Sunsets are always beautiful, no matter where you are. This one includes the windmills in Desert Hot Springs, which are a common site in the Coachella Valley. The mountains create the San Gorgonio pass that allows a wind tunnel to form and makes an ideal location for windmill farms. This sunset shows a storm passing over.

                                  Interesting sky background for windmills

We love rv’ing in most climates, but rarely do we get all climates sitting in the Palm Springs area. We usually have nice warm weather during our winter visits and expect that it will be cool at nights. We’re absolutely fine with that, but sometimes we get surprised at how the weather can change.

                        San Bernadino Mountains, CA at Desert Hot Springs, CA

This year the weather has been a different winter in the Coachella Valley . There has been record breaking rainfall and with that has come the snow to the surrounding mountains. The San Jacinto mountains, which is just west of Palm Springs have snow that shows their ruggedness but the San Bernadino Mountains, just north of Desert Hot Springs are showing off their snowcaps this year. What a beautiful sight they make !

                                 Windmill farm at Desert Hot Springs, CA
There are over 3100 windmills in the area, some of them are 103 m. (340 ft) high. The largest of them produce enough power for 2000 homes. The wind blows hard enough on 300 days of the year to make them work but they need a wind of 21 km (13 mph) to run and anything greater than 72 km (45 mph) and they will shut down. Windmill tours of 90 minutes are offered and we hope to do that soon.
                 Snow covered San Bernadino Mountains, Desert Hot Springs, CA

It is quite a site to see and although not everyone feels the same way, I think the windmills add a different kind of grandeur to the area. This photo, taken at sunrise just out our RV door, shows the snow covered San Bernadino Mountains in the distance.
The month of January is typically the wettest month but we’ve never seen anything more than a sprinkle in all our visits until this year. I believe they may have surpassed any records set by the rain we have had.

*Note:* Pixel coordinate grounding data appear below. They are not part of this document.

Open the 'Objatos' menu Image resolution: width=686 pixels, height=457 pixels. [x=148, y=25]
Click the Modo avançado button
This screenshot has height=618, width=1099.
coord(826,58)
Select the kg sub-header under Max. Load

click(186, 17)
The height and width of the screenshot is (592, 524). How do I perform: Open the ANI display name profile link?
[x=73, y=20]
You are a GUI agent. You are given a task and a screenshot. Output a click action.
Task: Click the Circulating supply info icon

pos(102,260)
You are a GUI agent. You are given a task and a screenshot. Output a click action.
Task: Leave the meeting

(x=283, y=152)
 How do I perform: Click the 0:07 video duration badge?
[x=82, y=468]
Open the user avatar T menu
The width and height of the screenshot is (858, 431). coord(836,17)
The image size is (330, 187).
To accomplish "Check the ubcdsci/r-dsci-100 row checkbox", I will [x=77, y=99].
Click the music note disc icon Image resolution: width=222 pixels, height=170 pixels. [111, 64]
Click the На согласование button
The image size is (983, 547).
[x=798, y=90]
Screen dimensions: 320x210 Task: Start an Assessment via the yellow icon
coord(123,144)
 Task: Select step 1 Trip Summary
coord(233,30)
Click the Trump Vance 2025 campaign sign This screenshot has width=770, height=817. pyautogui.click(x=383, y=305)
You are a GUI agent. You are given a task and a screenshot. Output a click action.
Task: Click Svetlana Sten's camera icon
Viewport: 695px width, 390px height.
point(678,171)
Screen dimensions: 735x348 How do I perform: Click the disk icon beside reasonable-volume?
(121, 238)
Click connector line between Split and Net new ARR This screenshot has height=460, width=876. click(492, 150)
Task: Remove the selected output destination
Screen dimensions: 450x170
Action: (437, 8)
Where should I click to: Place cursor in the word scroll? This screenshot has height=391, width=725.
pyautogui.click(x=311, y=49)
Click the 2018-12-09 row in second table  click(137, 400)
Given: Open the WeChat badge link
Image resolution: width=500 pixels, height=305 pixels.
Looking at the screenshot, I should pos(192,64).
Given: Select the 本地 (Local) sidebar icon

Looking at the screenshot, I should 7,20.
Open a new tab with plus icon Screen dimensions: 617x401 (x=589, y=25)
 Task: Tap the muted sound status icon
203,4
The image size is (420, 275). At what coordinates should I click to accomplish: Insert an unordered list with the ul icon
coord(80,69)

It has made for some incredible skies and although I prefer to see the blue sky and sunshine, there have been some beautiful ones.

                                  Cabot Museum in Desert Hot Springs, CA

We have visited the Cabot Museum in the past but improvements have been done since then and there is more to see inside the Museum. It has quite a history and one that most will enjoy hearing about. It isn’t a typical museum and I recommend a visit while in Desert Hot Springs. The construction of the Pueblo was an ongoing project spanning from 1941-1965 when he died at the age of 82. The property was eventually purchased by Yerxa’s friend, Cole Eyraud who restored and later donated it to the city of Desert Hot Springs to be used as the present Cabot Museum and Art Gallery.

                                            Welcome door of Cabot Museum

You will hear the story about Cabot Yerxa, a fascinating and talented man who first came to Desert Hot Springs in 1913 to homestead 160 acres. It was on this land that he was digging a well and discovered the hot mineral water that DHS is now famous for. Then while digging another well nearby, he found pure cold water, now known as the Mission Springs Aquifer. With both hot and cold water available, the result of the fault line running between the two wells, the area that surrounds the Pueblo he built was named Miracle Hill.

There are so many more wonderful places to visit in the Coachella Valley and area.  I will be sharing more of this with you ..... but wait........ I hear the desert calling so it will have to be another day !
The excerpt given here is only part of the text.